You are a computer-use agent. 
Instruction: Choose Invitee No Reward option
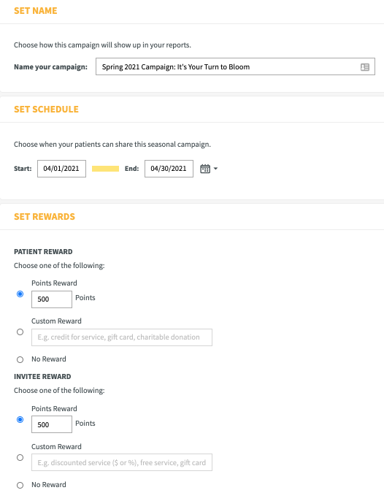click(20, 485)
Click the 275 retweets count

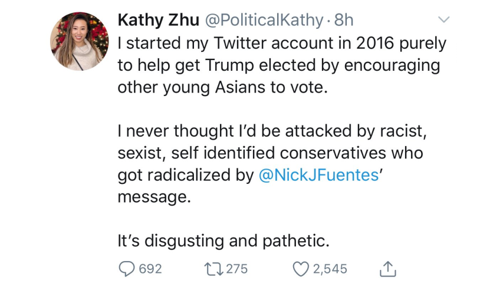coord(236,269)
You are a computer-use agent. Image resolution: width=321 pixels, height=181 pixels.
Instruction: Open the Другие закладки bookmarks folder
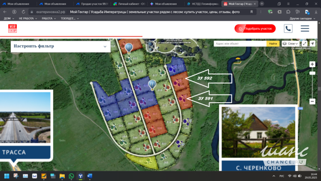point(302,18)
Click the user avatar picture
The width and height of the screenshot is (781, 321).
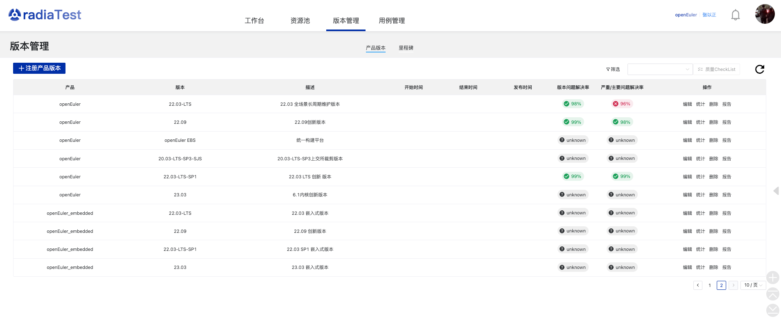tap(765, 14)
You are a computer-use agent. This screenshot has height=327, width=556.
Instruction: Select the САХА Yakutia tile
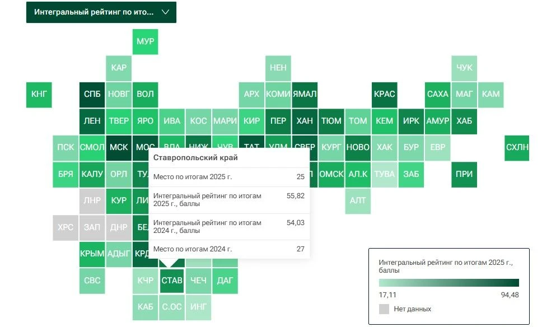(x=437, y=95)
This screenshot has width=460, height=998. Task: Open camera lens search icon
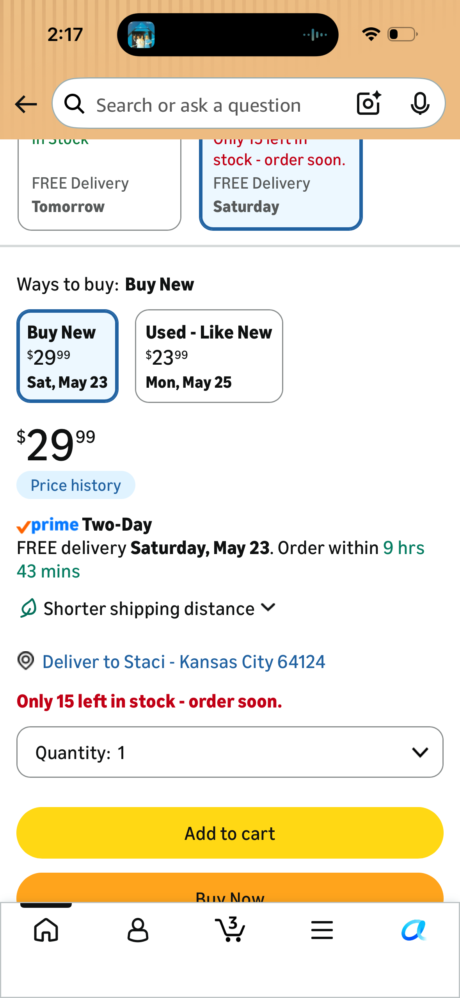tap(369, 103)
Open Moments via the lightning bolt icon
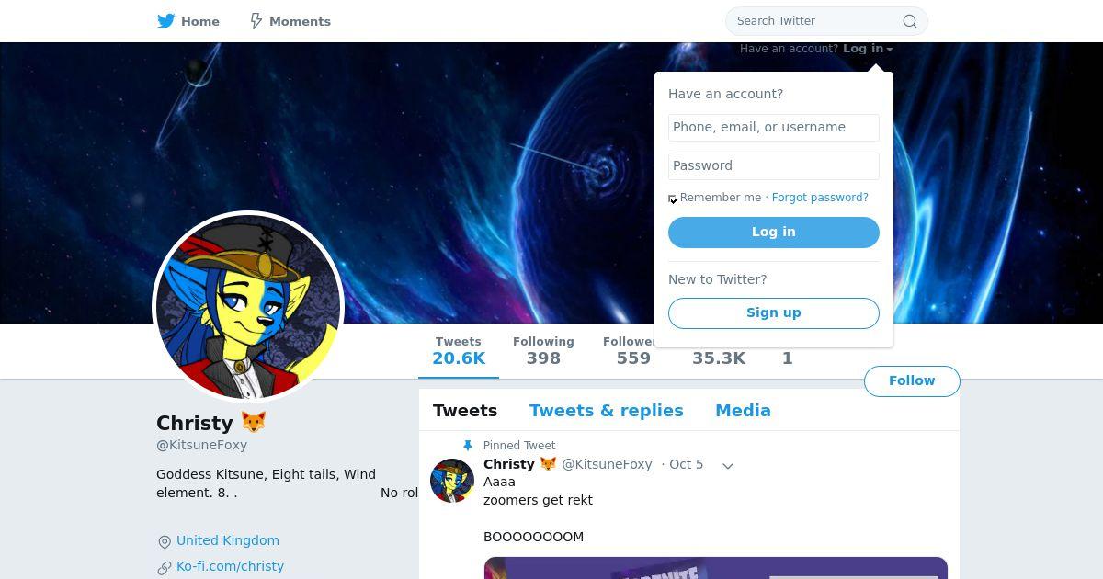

▶ **What you need to do**
Copy every line of the listing that contains the word "computer".

▶ **Reply to the exercise**
You are a computer-use agent. 
You are a computer-use agent. Image resolution: width=321 pixels, height=181 pixels.
You are a computer-use agent. This screenshot has height=327, width=556.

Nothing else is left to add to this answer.